We think that the lessors' interpretation of the instrument is the correct one. Its language does not readily yield to any other construction, and to construe it as though it read "five years more," or "five years additional," is to ignore the natural meaning of the language actually employed by the parties to express their intent, and to give to that language a strained and forced interpretation. If the parties intended that the lessees should have an option or options covering a period of five years following the one-year term, apt and simple language to express that intent was at their command, and it is scarcely conceivable that they would not have used it. See Whittemore v.

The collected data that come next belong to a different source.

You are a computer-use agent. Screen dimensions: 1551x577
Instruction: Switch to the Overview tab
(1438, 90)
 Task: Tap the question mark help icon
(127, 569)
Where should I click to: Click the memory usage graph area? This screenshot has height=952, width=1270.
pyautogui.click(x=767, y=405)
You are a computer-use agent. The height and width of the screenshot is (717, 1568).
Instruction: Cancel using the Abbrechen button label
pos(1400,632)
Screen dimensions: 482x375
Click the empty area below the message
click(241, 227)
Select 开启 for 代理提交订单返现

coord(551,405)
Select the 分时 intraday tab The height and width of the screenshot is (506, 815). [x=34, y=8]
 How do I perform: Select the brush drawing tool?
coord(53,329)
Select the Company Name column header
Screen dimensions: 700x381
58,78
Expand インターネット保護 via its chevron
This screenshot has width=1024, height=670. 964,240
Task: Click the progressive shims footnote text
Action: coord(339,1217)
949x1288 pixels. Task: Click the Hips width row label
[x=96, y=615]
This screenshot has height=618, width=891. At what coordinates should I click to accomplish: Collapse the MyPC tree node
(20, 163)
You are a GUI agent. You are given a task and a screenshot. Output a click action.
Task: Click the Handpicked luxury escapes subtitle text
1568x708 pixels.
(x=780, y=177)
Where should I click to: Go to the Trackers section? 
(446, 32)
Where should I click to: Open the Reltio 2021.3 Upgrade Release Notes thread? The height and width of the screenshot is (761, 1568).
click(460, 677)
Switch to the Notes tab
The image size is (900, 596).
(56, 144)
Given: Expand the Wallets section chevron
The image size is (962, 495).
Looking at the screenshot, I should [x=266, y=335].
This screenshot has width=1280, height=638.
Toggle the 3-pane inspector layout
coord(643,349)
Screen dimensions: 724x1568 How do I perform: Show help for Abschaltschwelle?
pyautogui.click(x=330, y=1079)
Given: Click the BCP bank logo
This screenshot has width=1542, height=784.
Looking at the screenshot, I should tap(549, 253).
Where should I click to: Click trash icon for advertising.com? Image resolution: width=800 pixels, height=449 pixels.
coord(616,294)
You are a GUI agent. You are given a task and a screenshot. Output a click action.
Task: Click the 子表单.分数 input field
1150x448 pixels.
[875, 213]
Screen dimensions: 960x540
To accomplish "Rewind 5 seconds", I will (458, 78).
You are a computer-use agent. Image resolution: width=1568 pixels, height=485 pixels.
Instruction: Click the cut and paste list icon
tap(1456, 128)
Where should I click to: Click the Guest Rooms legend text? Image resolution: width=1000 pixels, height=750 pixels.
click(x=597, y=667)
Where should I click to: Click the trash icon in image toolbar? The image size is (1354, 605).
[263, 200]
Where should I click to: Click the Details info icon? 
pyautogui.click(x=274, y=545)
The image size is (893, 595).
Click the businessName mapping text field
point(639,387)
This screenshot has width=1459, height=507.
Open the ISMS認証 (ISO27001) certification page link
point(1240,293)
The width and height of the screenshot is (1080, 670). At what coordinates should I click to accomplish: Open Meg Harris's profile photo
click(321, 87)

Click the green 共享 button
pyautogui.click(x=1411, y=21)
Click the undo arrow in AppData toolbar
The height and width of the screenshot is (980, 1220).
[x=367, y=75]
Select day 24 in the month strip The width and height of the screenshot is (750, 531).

Smith,50 Conn. 376.

The provision which appears later in the lease, to the effect that any holding over shall be taken to be a renewal for a period of one year "with the aforesaid privilege," is relied upon as fortifying the lessee's contention. Whatever might be the effect of this provision upon the rights *103 of the parties under certain conditions not now presented, we are unable to discover in it anything which militates against the lessors' present claim as to the nature and extent of "the aforesaid privilege" referred to.

The complaint does not allege the giving of a notice to quit as provided by statute. The plaintiff in error contends that without such notice the summary process could not be successfully maintained. The defendants in error answer that the lessees have in the lease waived all right to such notice. Referring to that instrument, we find the provision that "all right of notice to quit possession is expressly waived by said lessees." This provision, however, is found in a paragraph which deals solely with terminations from other causes than lapse of time, and stipulates for such terminations, and it is connected with the body of that paragraph by the conjunction "and." Notwithstanding the argument drawn from this fact, we think that it is apparent that the intention of the parties was that the waiver provision in question should be as comprehensive as its language naturally implies, and include "all" right of notice, and not a right of notice under certain conditions expressed in the paragraph in which it chances to appear.Zimmerman v. Mechanics Savings Bank, 75 Conn. 645, 648,54 A. 1120; Stapleberg v. Stapleberg, 77 Conn. 31, 35,58 A. 233; 9 Cyc. 585.

The plaintiff in error in his brief advances the proposition that the defendants in error were not entitled to the benefit of a waiver, since one was not otherwise alleged than as it appeared in the recited lease. This objection is purely technical and relates only to the form of the complaint. Any adverse ruling thereon, whether correct or incorrect, did not touch the merits of the case, and could not have harmed the plaintiff in error, whose substantial rights, as he presented them upon the demurrer, were adjudicated and correctly adjudicated.

There is no error.

In this opinion the other judges concurred.